Monday, July 23, 2018

Road Trip

This weekend I'm going on a road trip with my cousin Mejol.

For years, I was the youngest of 15 first cousins on my mother's side of the family. There were my 8 Jones cousins (children of my mother's brother, Granger and his wife, Elsie), 4 Pugh cousins (children of my mother's sister, Juanette and her husband Lee Pugh), 2 Perkins cousins (children of my mother's sister Georgie and her husband Jim Perkins). And then there was me.

I was in my teens when my mother's sister, Elise (another Elsie) and her husband, Rev, Harvey Ours, adopted my cousin Denise who was 5 or so years younger than me. So, I became the second youngest of 16 first cousins.

Being an only child, my cousins were my older siblings in a real way--just I didn't have to live in the same house as them.

Mejol and Gail Pugh were baby-sitters for me. The others were role-models. Six of the 16 are dead now. But Jan/Ann are turning 80 on Saturday.

Jan and Ann Jones were twins and I couldn't tell them apart as a child so I called which ever one was around "Jan/Ann".

The last road trip Mejol and I took was to my last aunt or uncle--Elsie's, Denise's mother--funeral in Charleston.
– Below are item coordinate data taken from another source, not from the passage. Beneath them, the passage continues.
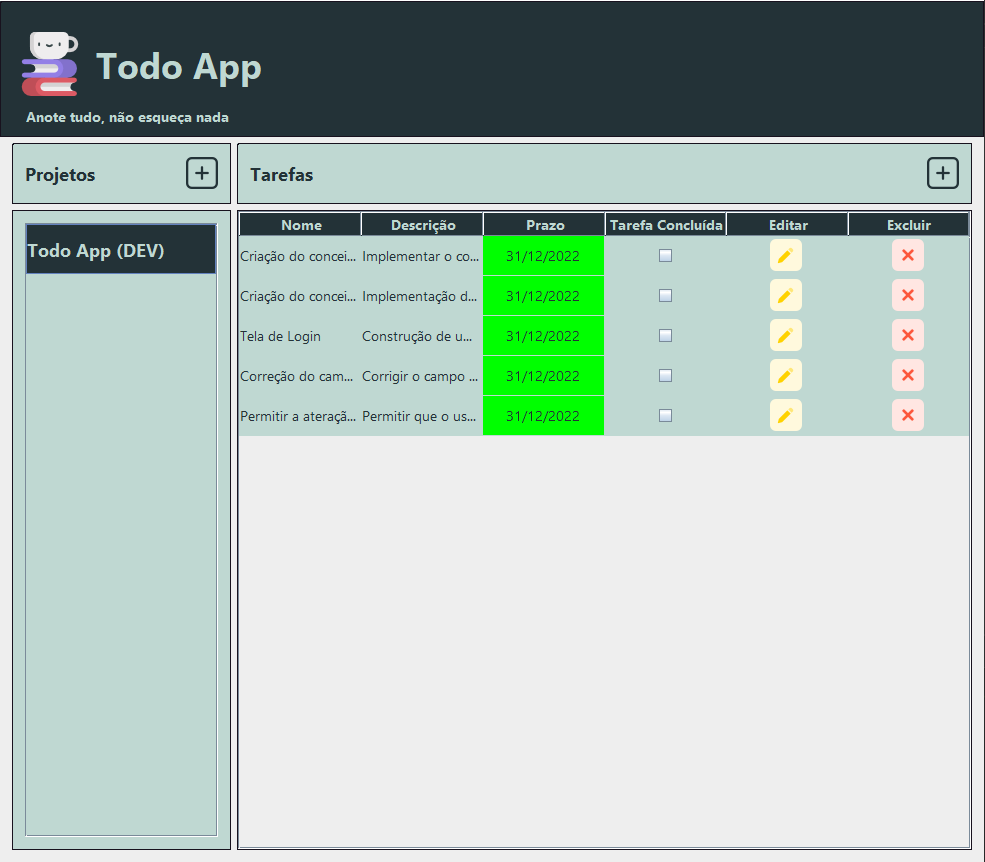Image resolution: width=985 pixels, height=862 pixels.
Task: Edit the first "Criação do concei..." task
Action: pos(785,255)
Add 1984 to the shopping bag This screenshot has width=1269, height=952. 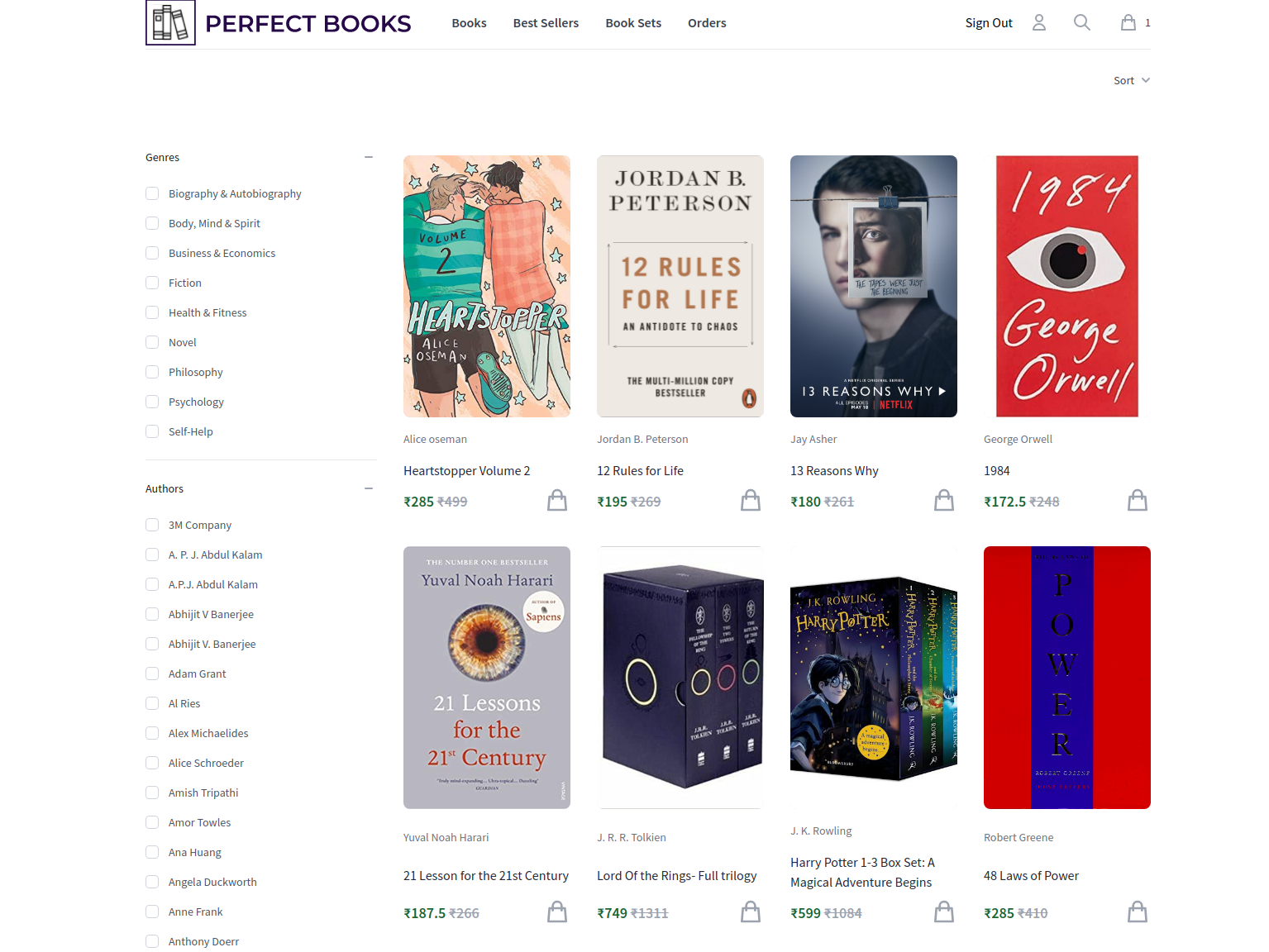[1138, 500]
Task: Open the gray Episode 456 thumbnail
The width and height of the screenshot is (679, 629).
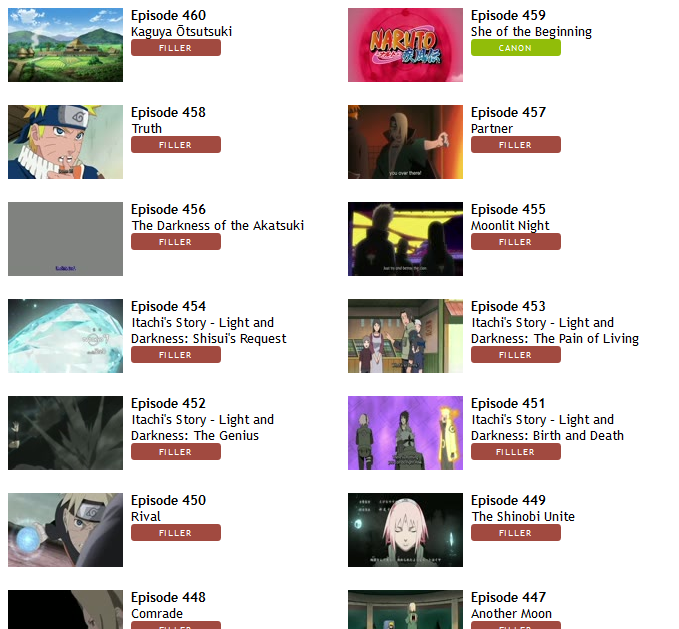Action: coord(65,239)
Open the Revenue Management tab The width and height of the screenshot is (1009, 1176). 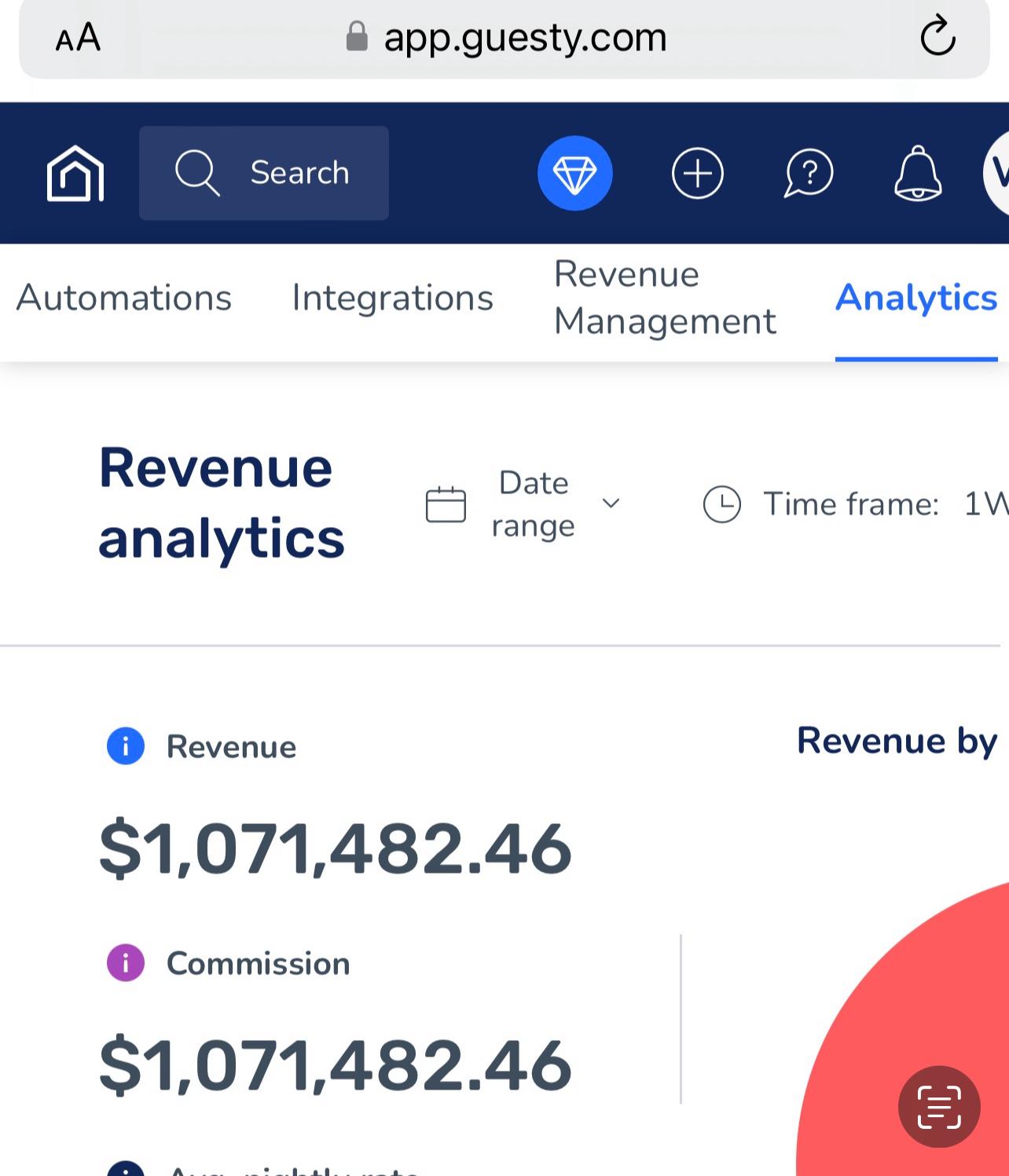pos(664,298)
Mejol lives in Baltimore so I went there, spent the night and then we drove to Charleston and spent a night there before driving back to Baltimore.
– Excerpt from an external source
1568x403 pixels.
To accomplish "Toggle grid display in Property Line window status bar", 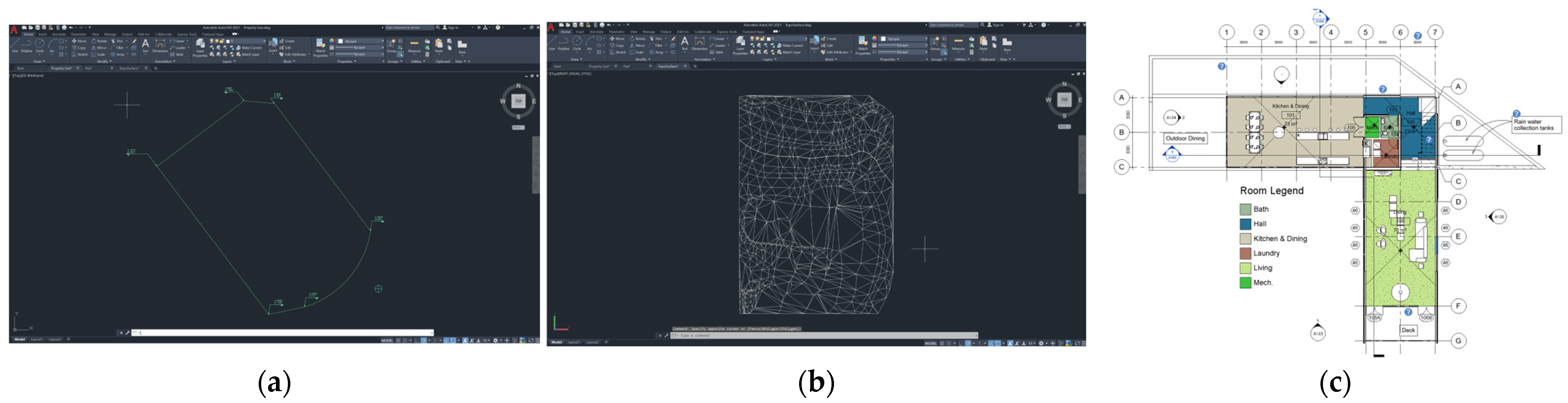I will pyautogui.click(x=399, y=340).
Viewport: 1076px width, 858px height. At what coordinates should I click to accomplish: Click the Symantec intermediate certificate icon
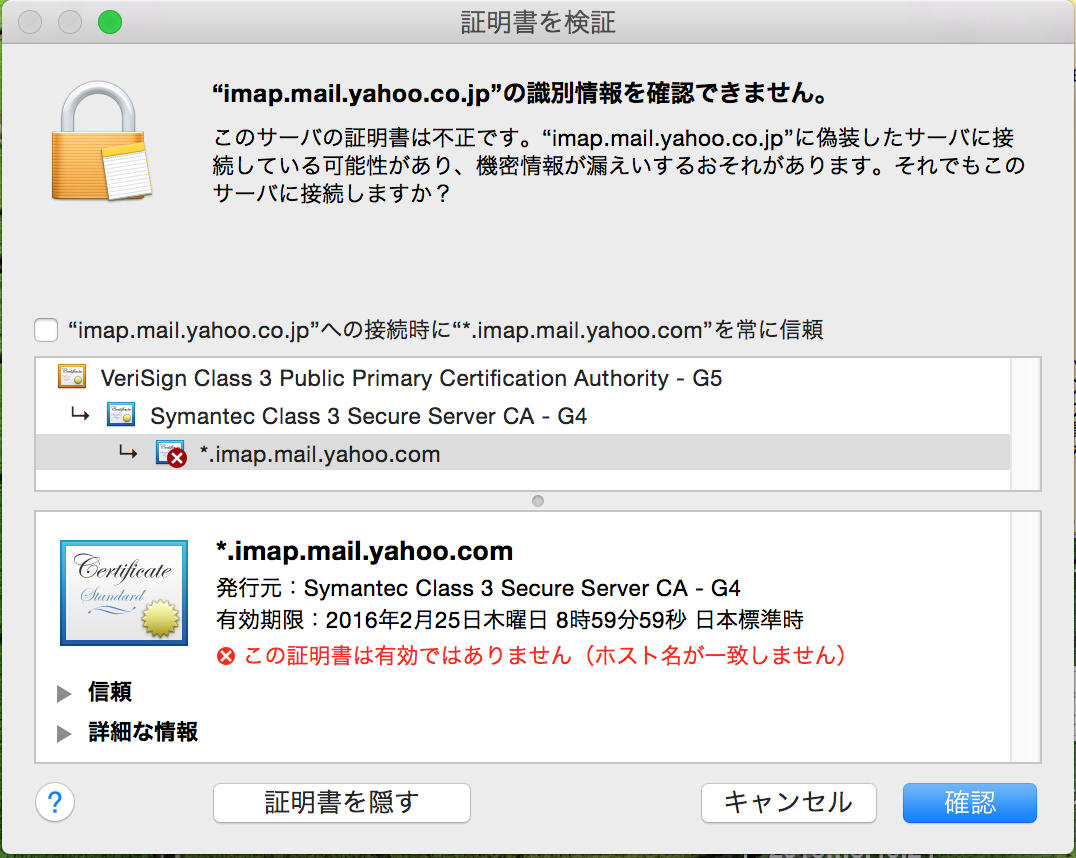coord(121,415)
Jan/Ann's birthday party is in Elliston, Virginia--a dozen miles east of Roanoke.

I hope all my living cousins are there. Some of them I haven't seen in decades.

Mejol lives farther north than any of them. I have lived in Connecticut for 38 years. There is a Jones family reunion every year or so, but always far away and on Saturday and I work on Sundays, so I've never made it to one.

I'm really looking forward to it--especially 4 hours down from Baltimore and 4 hours back with Mejol. She's the one cousin who's always been in my life.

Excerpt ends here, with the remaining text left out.